Un scandale financier d’une ampleur inédite vient d’être mis à nu par le Parquet Financier, dans le sillage de l’enquête ouverte après l’arrestation, en octobre 2024, de Mansour Kane, agent du Trésor, dans l’affaire d’un chèque frauduleux de 400 millions de francs CFA. Selon des révélations du journal Libération, cette affaire n’était que la partie visible d’un détournement tentaculaire, évalué à 7,863 milliards de francs CFA.
L’enquête a permis de découvrir le vol de trois carnets, totalisant 150 chèques du Trésor, chacun composé de 50 feuillets. Les carnets visés portaient les en-têtes du Centre comptable des armées, de la Cellule anti-terroriste, et de la direction de l’Entretien des détenus de Dakar.

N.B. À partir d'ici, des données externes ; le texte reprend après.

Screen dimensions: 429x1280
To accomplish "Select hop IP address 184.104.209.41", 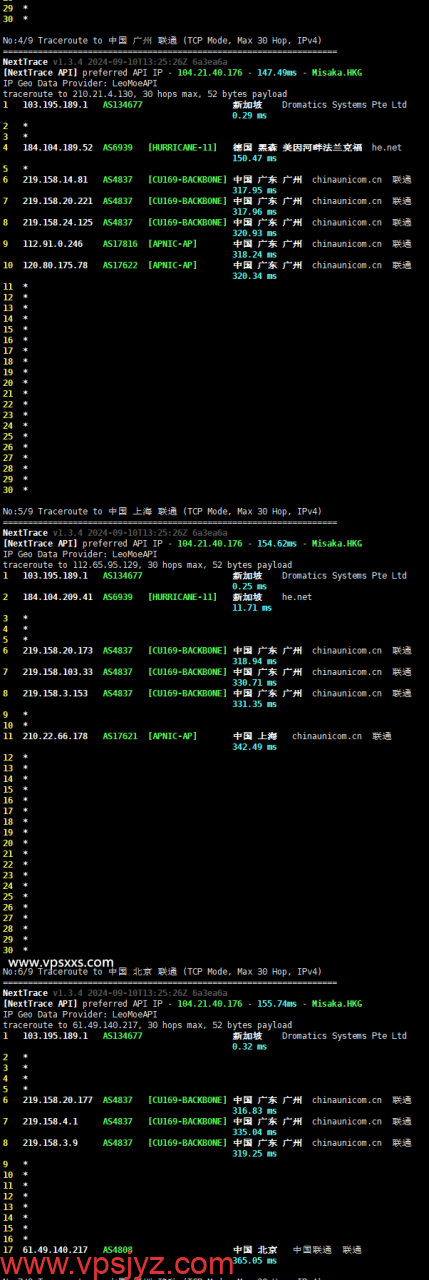I will pyautogui.click(x=58, y=597).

Ces chèques, volés dans les circuits du Trésor public, ont été détournés puis utilisés par un réseau mafieux bien organisé, principalement composé de transitaires, désormais formellement identifiés par la Division des Investigations Criminelles (DIC). Le groupe criminel s’en est servi pour payer des droits de douane, facilitant ainsi le blanchiment de ces fonds publics.
Les implications de cette affaire pourraient être profondes, tant sur le plan administratif que judiciaire, et pourraient conduire à un nettoyage en profondeur de certains services du Trésor.
Une enquête qui s’annonce comme un véritable test pour la gouvernance financière et la justice sénégalaise, révèle le journal cité par Actusen.